A "mix" of hot and cold is not the same as warm. The thing that "burns" is not the temperature, but the cumulative effect of a huge number of reactions. Were all of the reactions linear, hot plus cold may be the same as warm. However, in practice chemical reactions are not linear. Most reactions we are interested in for "burning" have an activation energy. The collisions need to put enough energy into the molecules to cause the reaction to occur. Low energy collisions cause little-to-no effects, while high energy collisions exceed the activation energy and cause something to occur.

Temperature is a measure of the average energy of these collisions. For virtually all real interactions, this range of energies is rather narrow, because you have a large number of interacting particles (central limit theorem). In these environments, temperature is a good metric with which to predict burning. However, in the exotic environment you describe temperature no longer adequately describes the quantity of high energy interactions that will occur.

Ahavens had a "link only" answer to your question. It was down voted because link only answers are not encouraged on stack exchange, but they brought up an excellent example of one such exotic situation where "temperature" isn't a valid way to measure the interactions that occur. In the story of Anatoli Burokski that they linked, such an unusual mix of energies did occur. In that environment, room temperature air and exceedingly high energy particles (typically thought of as "high temperature") were mixed when an accident exposed Burkoski to a beam of protons. The resulting damage was not associated with the "average" of the two, but was more associated with the high energy of the proton beam, which exceeded the activation energy of many critical reactions in the human body.

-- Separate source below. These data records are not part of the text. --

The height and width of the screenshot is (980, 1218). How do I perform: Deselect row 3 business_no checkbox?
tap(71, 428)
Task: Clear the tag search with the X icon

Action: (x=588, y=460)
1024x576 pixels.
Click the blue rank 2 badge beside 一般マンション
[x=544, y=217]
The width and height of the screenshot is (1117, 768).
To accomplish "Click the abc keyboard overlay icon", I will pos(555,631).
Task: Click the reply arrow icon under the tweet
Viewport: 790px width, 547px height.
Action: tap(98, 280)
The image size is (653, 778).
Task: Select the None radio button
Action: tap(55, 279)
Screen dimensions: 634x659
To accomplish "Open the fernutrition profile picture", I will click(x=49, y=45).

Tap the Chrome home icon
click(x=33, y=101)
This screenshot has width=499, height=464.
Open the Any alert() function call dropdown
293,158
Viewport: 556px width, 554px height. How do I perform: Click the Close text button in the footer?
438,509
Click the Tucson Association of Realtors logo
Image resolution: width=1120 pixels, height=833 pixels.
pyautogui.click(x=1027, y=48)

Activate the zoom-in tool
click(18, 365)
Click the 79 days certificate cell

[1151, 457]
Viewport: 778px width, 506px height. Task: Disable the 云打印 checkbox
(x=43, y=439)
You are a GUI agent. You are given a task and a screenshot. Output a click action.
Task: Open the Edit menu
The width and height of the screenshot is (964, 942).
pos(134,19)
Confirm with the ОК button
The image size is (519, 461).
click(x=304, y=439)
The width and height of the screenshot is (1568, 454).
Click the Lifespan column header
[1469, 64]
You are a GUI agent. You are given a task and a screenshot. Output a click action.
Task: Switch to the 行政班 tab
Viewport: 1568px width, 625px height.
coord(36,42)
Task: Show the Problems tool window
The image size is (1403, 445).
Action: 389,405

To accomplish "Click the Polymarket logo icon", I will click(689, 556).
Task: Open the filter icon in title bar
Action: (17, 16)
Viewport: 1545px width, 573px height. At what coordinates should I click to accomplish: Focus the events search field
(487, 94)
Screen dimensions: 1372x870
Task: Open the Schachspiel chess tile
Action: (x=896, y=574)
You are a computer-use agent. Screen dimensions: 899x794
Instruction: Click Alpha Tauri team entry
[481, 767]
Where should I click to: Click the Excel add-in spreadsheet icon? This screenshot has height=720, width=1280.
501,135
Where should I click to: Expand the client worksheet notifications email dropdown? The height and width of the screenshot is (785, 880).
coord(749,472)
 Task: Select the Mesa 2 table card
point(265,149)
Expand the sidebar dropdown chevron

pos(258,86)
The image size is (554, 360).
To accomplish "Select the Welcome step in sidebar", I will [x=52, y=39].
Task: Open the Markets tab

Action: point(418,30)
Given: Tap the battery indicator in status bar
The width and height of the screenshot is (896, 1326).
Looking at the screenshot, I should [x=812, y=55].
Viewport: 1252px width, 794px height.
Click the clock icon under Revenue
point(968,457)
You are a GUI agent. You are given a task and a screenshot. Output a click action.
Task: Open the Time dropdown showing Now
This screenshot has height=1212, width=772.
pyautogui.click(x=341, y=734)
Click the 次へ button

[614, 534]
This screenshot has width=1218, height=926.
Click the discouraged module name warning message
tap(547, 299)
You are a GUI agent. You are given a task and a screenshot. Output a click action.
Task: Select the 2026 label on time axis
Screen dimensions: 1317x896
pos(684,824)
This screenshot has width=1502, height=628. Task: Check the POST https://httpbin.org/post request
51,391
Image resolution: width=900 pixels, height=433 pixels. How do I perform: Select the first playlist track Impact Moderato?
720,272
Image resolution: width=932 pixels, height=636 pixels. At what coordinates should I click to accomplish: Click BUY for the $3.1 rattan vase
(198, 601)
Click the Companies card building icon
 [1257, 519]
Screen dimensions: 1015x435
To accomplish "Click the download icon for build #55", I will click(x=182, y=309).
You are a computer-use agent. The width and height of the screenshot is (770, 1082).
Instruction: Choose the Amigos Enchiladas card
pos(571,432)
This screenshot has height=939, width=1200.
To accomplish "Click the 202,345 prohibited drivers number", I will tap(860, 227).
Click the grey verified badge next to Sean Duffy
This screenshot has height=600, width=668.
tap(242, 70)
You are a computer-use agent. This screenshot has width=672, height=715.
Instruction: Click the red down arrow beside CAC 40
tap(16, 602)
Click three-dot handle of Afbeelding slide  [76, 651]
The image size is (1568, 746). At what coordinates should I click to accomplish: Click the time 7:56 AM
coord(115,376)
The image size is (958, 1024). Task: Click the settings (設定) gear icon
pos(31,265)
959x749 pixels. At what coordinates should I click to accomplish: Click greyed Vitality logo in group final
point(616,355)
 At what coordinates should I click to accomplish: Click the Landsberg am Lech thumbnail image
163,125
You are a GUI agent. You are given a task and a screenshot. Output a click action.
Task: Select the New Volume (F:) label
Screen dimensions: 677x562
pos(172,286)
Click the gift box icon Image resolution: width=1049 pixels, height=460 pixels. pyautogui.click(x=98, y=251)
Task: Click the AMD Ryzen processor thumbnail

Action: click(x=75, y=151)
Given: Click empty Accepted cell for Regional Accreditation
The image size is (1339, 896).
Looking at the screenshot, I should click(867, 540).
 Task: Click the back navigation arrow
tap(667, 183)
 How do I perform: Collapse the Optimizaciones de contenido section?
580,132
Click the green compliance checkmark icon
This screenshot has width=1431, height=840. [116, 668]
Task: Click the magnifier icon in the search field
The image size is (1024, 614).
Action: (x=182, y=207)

Unless the air is moving at high speed in contact with your body (which according to your parameters it is not) you will not get burned. Air is a very poor conductor of heat and you will be exposed to air of varying temperatures on each part of your body, sometimes hot and sometimes cold.
Here is a video of a person walking over hot coals at 400C without getting burned. This is because the coals are a very poor conductor of heat.walking on hot coals
In cryotherapy people expose their naked bodies to temperatures as low as -200F for several minutes - supposed to be healthy! cryotherapy

If however you are in a fast moving stream of hot air you will get burned, this is because the fast moving air greatly increases the rate of heat transfer. This is why when freezing a product blast freezers are used. These move the cold air at a very high speed which reduces the time for a pallet of product to freeze from days to hours. Individual products on a conveyor belt will freeze in minutes.